The other day while driving in my car with my significant other and a mutual friend, I let Spotify radio play random Slam cuts. Occasionally skipping acts I didn’t like, occasionally proclaiming that another was good, it led to my partner turning around and jokingly asking my friend “Does it not all sound the same to you?”. I understand that, to the layman, it might appear like all Slam acts do the same thing at all times. Of course this isn’t quite true – even the bands that lean the most into neanderthal territory do more than just slamming, and other genres have similarly hardened tropes. Slam might be hard to understand for the casual listener, the poseur and the weenie, but it is undeniable that, while the technique on how to Slam is a pretty narrow and well defined spot, there are many roads to Rome. In fact, I would argue that in the evolution of Slam, most bands would start out as something else and then arrive at Slam by chiseling away the imperfections bit by bit. One might start with the Brutal Tech of Suffocation and realise that all that excess material around the breakdown in “Liege of Inveracity” is just fluff. Maybe the snapback-clad Deathcore scene is where the journey begins and a Deathcore writer might have realized that you can actually play more than one note during a breakdown. Today’s band started in a different scene altogether, but might be closer in spirit to Slam than any of the others.
Embrace Your Punishment belong to the group of slammers who can genetically be traced back to the Beatdown Hardcore scene. Beatdown Hardcore is the most brutal of Hardcore subgenres, involving a strong Metal influence and riffs as celestially heavy as the planet carried by Atlas on the album cover. Embrace Your Punishment have all the trademarks of the sound, where downtuned power chords reign supremely and always feel ten times louder than you think your speakers can put out. They are good at it, too, and listening to Made of Stone at work saw the risk of my crowdkilling instincts activating, mauling poor clients and coworkers in the process. Naturally, Made of Stone comes with the usual pitfalls of the genre, as well – there is as little variety as there can be, adding some ironic aftertaste to my great opening monologue for this review. When the rhythmic and physical impact is the core idea of your sound and you are also committed to playing at a certain tempo for most of your album, there is little creative room to explore beyond the pillars of Beatdown. Embrace Your Punishment will get points from me for trying, though. The album has guest vocals by three guest vocalists. Misery Index‘s Jason Netherton is a fitting choice, but doesn’t stick out particularly. The two that really elevate the album are the guesting track with Kirk Windstein, whose painful and pressed sounding vocals add a strangely emotional component to one track without losing any intensity and Julien Truchant from Benighted, whose more varied vocal approach towards the end of the album adds an additional level of interest where there usually is none.
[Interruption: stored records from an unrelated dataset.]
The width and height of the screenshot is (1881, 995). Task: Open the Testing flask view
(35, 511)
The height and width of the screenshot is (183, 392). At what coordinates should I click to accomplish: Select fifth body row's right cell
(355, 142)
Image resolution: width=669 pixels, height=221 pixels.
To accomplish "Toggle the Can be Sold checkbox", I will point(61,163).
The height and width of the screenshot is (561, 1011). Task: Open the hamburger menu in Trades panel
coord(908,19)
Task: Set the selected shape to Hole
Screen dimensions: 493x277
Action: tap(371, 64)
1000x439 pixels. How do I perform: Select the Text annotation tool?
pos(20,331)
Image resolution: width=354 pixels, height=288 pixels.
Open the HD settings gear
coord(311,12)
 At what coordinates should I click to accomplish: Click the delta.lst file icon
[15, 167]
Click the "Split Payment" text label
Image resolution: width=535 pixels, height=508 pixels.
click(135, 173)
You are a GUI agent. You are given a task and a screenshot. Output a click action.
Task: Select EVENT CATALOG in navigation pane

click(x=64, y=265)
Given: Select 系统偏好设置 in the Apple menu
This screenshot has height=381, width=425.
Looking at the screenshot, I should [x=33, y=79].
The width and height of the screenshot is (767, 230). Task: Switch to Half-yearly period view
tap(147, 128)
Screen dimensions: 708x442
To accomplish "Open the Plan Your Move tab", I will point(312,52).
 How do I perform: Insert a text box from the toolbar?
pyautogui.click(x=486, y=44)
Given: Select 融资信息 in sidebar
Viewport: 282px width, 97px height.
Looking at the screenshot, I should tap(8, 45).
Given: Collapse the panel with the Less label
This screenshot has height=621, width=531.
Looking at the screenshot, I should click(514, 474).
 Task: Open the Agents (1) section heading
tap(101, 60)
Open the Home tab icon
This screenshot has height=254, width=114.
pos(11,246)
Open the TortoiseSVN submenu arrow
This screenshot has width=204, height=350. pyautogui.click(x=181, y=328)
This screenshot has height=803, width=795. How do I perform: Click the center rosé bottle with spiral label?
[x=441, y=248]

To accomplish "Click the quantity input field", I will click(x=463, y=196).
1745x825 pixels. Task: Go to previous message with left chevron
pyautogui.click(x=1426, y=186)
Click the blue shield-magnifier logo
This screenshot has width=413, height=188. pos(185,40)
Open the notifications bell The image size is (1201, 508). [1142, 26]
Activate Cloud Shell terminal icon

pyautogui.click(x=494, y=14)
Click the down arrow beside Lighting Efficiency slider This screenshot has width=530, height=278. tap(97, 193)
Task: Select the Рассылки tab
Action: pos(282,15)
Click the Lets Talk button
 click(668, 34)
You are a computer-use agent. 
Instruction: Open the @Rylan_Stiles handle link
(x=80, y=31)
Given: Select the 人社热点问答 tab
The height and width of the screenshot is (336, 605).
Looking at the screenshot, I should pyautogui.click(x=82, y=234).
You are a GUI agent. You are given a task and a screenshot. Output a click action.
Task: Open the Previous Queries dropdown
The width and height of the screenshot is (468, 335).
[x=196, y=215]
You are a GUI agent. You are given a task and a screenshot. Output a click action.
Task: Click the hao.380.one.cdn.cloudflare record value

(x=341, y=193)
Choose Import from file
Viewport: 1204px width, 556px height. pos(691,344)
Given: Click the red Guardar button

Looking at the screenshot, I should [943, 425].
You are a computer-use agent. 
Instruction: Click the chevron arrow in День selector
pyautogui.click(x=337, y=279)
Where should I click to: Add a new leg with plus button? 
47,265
There is not really a need to sugarcoat it: How successful Made of Stone is completely depends on your tolerance of Beatdown riffs. I can be fond of it at times, as it reminds me of good times at small clubs and intense concert going experiences. Made of Stone is good at what it is and for what it is, but this is not an album to convert the Slam naysayers. If Embrace Your Punishment should show up at your local club next Slam night, you better buy a ticket, though.